Blue Sky Alternative Assets has endured a torrid few months Down Under since US short-seller Glaucus published a scathing report about the company’s business model and practices in April. While many of the criticisms turned out to have a fair bit of substance, Blue Sky’s agricultural and water portfolio emerged relatively unscathed.
Those investments still look sound and Blue Sky has repeatedly said that its institutional clients in that real asset portfolio have been happy with the returns achieved. This is backed up by comments recently made to Agri Investor by Mark Hector, First State Super’s infrastructure and real assets portfolio manager, who said that its investments with Blue Sky were performing well and remained “relatively immune” from the problems experienced elsewhere in the company.
Crucially, though, Hector also said that reputational risk was a big factor for an industry superfund like First State, and that the controversy swirling around Blue Sky over the past few months meant it had put a pause on future investments. Market sources have indicated to Agri Investor that it isn’t the only LP with this view.
This is where Oaktree’s recent A$50 million ($36 million; €40 million) investment into Blue Sky via a convertible loan note comes into play.
Blue Sky interim managing director Kim Morison (who previously oversaw the firm’s ag and water investments, suggesting that he was doing something right there to be given the job to oversee the firm’s recovery as a whole) told us in August that the Oaktree investment was very important to help the company’s reputation recover. The fact that Oaktree had done extensive due diligence and decided to make a move proved that there was still something of value in Blue Sky, which could help reassure both existing and prospective LPs.
Blue Sky is also working through a potential rebrand of the business, though Morison said in August that this wouldn’t involve Blue Sky becoming an Oaktree brand.
Despite that, the terms of the loan note do mean that it’s possible, if not inevitable, that Oaktree could take over the Blue Sky business at some point in the next couple of years. The firm is not known as a philanthropic investor; it will be dead set on securing a return on the investment it’s making.
Investors, then, are still unsure as to what the future holds for Blue Sky – as are shareholders, with the share price still sitting stubbornly below A$1.50 at time of writing. Blue Sky’s upcoming AGM on November 19 looks like an increasingly important date for management to lay out what they see as the benefits from Oaktree’s involvement and how the company will move forward.
A rebrand alone is unlikely to be enough to assuage worried investors – but more substantial changes to the business, such as an Oaktree takeover or even just the beefed-up and more independent board that has been proposed, could make a bigger difference.
Investors would rather do without the inconvenience of either switching manager or trying to take the ag and water investments in-house. In addition, nearly all without fail have good things to say about the people in charge of those investments, including Morison, who is now at the top of the business. But this equally translates into irritation that his time is being taken up on other things.

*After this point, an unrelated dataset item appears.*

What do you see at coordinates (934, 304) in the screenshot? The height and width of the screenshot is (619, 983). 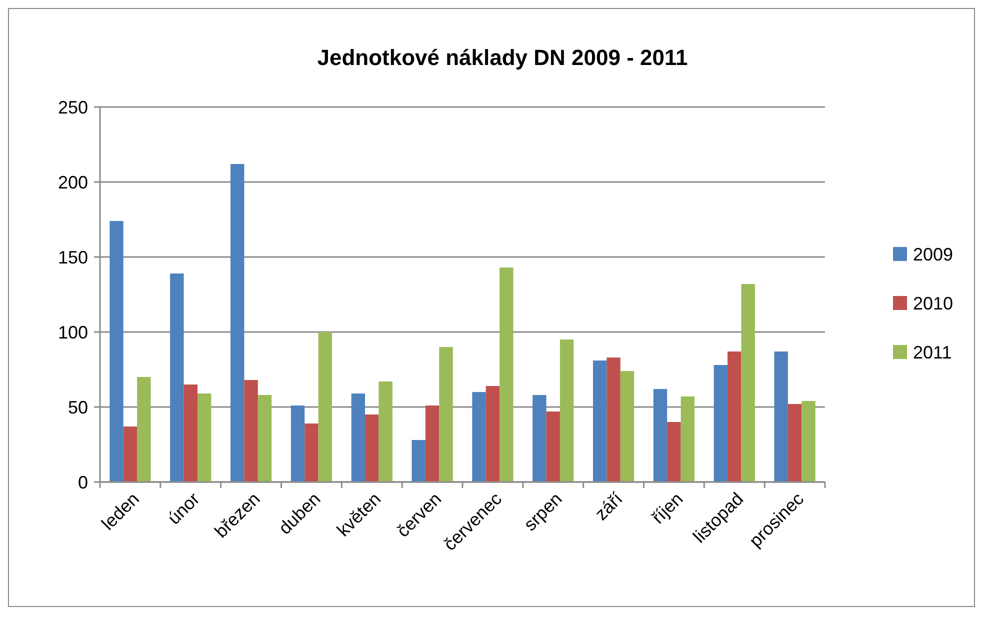 I see `legend-label: 2010` at bounding box center [934, 304].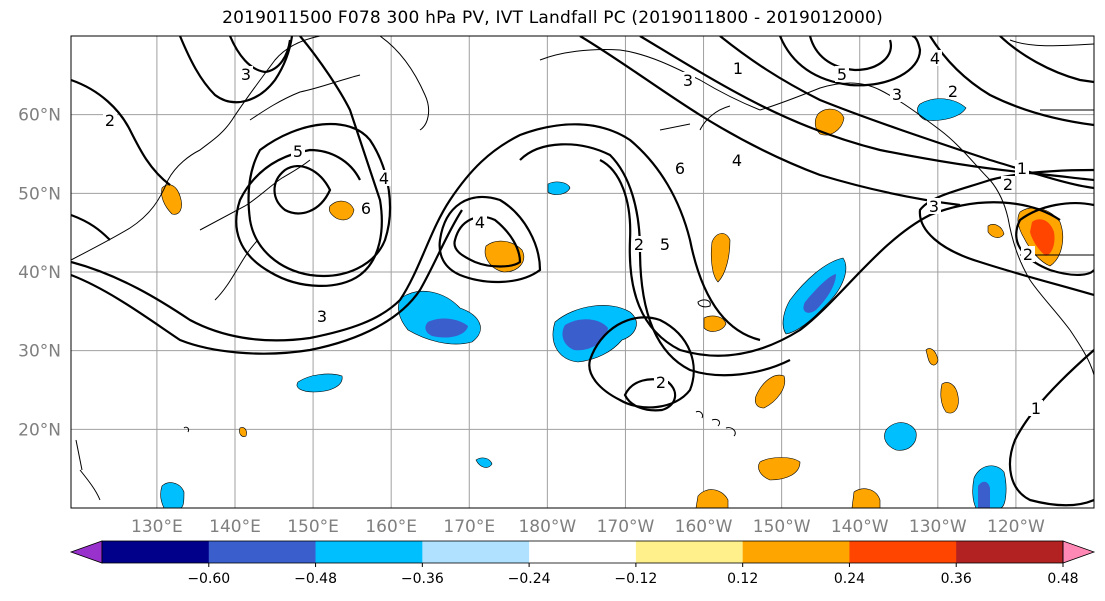 Image resolution: width=1105 pixels, height=601 pixels. Describe the element at coordinates (235, 527) in the screenshot. I see `lon-tick-label: 140°E` at that location.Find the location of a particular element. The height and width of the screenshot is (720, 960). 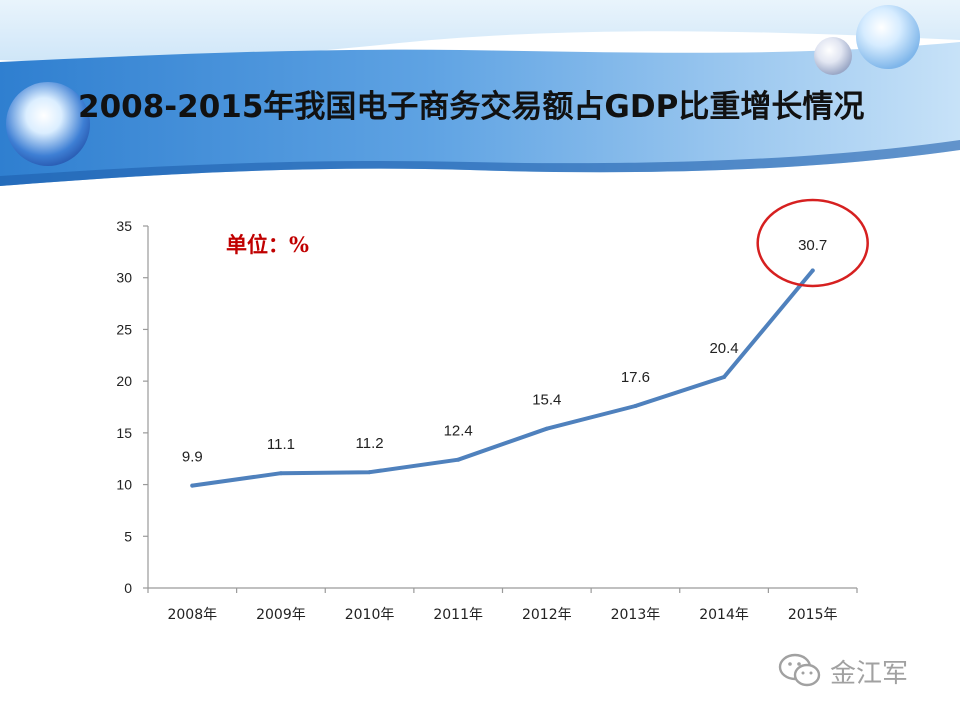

Several sources within Blue Sky have expressed frustration to Agri Investor at how the good work they felt they were doing in ag and water has been undone by the poor investments in other sectors that were highlighted by Glaucus and focused on by the media.
The challenge for Blue Sky now is to make the case to existing investors that their capital invested in real assets is safe – and more problematically, to make the case to new investors that this is a company worth doing business with.
That pitch may become easier after Oaktree’s involvement and a potential name change, but it’s clear that the company still has a lot of work to do.